Jamie Dimon, JPMorgan CEO is concerned that the West’s move to get Russia out of the SWIFT global payments processing system might have some “unintended consequences”, including possibly hurting some economies throughout the world.

Dimon, during an interview, told some investors that they should strap in because the volatility in financial markets is probably here to stay, after a calm year in 2021 that saw US stocks consistently hitting record highs.

After Russia invaded Ukraine, the United States and its allies have started to cut certain Russian banks out of SWIFT, a messaging system that processes large amounts of financial transfers around the globe.

Analysts have stated the move is a big blow for Russia’s economy. Russia’s currency has crashed to a record low this week after the sanctions had been announced during the weekend, while the nation’s stock market is still shut down after an effort to limit the drops in asset values.

However, Dimon said the sanctions have brought up “a whole bunch of problems” that Western governments should work through.

“I think some people are more concerned about the unintended consequences of this — what nations you hurt, how you fix that.”

Some analysts have said China might benefit from doing the SWIFT ban, by stepping in with a payment messaging system of its own and gaining even more power in global finance sector.

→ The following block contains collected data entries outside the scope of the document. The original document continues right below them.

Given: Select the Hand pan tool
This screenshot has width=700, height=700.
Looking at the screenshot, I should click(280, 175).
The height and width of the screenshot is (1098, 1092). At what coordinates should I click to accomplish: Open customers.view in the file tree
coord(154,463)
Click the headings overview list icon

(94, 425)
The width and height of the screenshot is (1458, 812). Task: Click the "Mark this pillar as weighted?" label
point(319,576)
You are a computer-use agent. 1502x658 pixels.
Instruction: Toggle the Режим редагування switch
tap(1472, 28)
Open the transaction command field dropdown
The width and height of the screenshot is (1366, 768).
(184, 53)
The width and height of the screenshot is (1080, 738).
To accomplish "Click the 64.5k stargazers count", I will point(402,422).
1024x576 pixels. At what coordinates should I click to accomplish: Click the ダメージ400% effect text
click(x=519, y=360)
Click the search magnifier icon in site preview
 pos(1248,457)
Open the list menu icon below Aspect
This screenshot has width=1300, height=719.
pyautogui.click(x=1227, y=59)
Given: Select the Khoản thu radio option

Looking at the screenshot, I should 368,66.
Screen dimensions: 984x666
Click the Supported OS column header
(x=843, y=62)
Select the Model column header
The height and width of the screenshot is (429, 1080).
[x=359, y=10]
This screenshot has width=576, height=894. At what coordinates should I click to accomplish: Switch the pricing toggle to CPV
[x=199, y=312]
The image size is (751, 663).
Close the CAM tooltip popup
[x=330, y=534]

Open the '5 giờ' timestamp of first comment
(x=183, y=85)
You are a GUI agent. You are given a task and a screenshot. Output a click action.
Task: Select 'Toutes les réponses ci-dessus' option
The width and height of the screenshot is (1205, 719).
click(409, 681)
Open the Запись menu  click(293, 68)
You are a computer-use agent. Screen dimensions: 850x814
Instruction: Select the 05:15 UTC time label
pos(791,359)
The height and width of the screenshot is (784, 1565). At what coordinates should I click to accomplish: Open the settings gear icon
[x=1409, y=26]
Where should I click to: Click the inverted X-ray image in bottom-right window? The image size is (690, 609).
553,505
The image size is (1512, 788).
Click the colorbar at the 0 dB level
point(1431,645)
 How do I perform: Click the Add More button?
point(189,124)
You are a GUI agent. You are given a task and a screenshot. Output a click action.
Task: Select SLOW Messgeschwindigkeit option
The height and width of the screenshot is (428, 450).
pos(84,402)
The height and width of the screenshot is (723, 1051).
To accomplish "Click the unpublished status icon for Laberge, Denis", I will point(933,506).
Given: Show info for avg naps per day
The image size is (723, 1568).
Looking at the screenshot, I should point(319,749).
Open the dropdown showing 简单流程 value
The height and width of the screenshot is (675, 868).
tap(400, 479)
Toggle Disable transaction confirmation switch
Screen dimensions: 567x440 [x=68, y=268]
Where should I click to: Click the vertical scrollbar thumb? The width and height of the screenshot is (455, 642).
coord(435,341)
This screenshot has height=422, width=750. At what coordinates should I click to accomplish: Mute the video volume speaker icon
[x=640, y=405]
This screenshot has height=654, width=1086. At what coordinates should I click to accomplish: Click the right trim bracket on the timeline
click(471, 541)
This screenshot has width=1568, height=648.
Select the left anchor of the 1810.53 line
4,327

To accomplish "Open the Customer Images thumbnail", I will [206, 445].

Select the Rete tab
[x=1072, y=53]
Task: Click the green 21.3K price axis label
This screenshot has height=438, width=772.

Dimon said that he believes the recent increase in volatility in financial markets will be sticking around. As for the reasons, the JPMorgan CEO has noted the war in Ukraine is ongoing as the Federal Reserve is about to withdraw the support for the economy, and as politics in the United States is increasingly deadlocked.

Investors will need to get used to this, he says. “You will inevitably have much more market volatility, both from the reversal of QE and the lack of bipartisanship.”

He added that the markets have been already “kind of high.”

QE is referring to quantitative easing, the Fed’s policy of injecting money into the markets by purchasing bonds.

When asked about high inflation, which hasn’t been this in 40 years, Dimon said that the United States had probably done “too much quantitative easing and fiscal stimulus.”

He said the Fed can raise interest rates over seven times as it attempts to cool the red-hot price increases.